[begin Exercise inputs]

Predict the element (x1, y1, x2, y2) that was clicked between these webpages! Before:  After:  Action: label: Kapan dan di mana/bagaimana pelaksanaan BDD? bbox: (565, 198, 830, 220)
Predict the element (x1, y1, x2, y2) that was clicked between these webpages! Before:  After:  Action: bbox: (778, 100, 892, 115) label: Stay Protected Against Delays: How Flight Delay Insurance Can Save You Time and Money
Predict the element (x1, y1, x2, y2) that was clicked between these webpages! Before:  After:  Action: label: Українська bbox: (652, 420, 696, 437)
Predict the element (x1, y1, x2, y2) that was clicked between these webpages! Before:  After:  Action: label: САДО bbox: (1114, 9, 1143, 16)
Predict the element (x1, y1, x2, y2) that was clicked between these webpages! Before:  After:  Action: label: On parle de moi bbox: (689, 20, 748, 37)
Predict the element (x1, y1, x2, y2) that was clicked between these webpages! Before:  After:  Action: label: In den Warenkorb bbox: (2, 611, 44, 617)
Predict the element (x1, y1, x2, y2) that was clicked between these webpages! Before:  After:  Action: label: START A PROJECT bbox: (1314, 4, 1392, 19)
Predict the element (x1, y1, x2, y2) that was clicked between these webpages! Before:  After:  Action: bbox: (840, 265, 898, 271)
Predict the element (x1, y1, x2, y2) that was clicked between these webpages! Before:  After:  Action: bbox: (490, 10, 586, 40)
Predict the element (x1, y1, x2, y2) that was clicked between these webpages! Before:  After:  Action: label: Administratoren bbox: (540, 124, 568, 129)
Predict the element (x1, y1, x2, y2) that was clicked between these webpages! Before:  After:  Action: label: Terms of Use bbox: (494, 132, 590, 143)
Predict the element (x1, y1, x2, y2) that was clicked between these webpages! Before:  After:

[end Exercise inputs]

» Exercise
Render every line of the listing above as a JSON list of strings, one string per line, leaving out any blank lines.

» Task answer
[
  "Predict the element (x1, y1, x2, y2) that was clicked between these webpages! Before:  After:  Action: label: Kapan dan di mana/bagaimana pelaksanaan BDD? bbox: (565, 198, 830, 220)",
  "Predict the element (x1, y1, x2, y2) that was clicked between these webpages! Before:  After:  Action: bbox: (778, 100, 892, 115) label: Stay Protected Against Delays: How Flight Delay Insurance Can Save You Time and Money",
  "Predict the element (x1, y1, x2, y2) that was clicked between these webpages! Before:  After:  Action: label: Українська bbox: (652, 420, 696, 437)",
  "Predict the element (x1, y1, x2, y2) that was clicked between these webpages! Before:  After:  Action: label: САДО bbox: (1114, 9, 1143, 16)",
  "Predict the element (x1, y1, x2, y2) that was clicked between these webpages! Before:  After:  Action: label: On parle de moi bbox: (689, 20, 748, 37)",
  "Predict the element (x1, y1, x2, y2) that was clicked between these webpages! Before:  After:  Action: label: In den Warenkorb bbox: (2, 611, 44, 617)",
  "Predict the element (x1, y1, x2, y2) that was clicked between these webpages! Before:  After:  Action: label: START A PROJECT bbox: (1314, 4, 1392, 19)",
  "Predict the element (x1, y1, x2, y2) that was clicked between these webpages! Before:  After:  Action: bbox: (840, 265, 898, 271)",
  "Predict the element (x1, y1, x2, y2) that was clicked between these webpages! Before:  After:  Action: bbox: (490, 10, 586, 40)",
  "Predict the element (x1, y1, x2, y2) that was clicked between these webpages! Before:  After:  Action: label: Administratoren bbox: (540, 124, 568, 129)",
  "Predict the element (x1, y1, x2, y2) that was clicked between these webpages! Before:  After:  Action: label: Terms of Use bbox: (494, 132, 590, 143)",
  "Predict the element (x1, y1, x2, y2) that was clicked between these webpages! Before:  After:"
]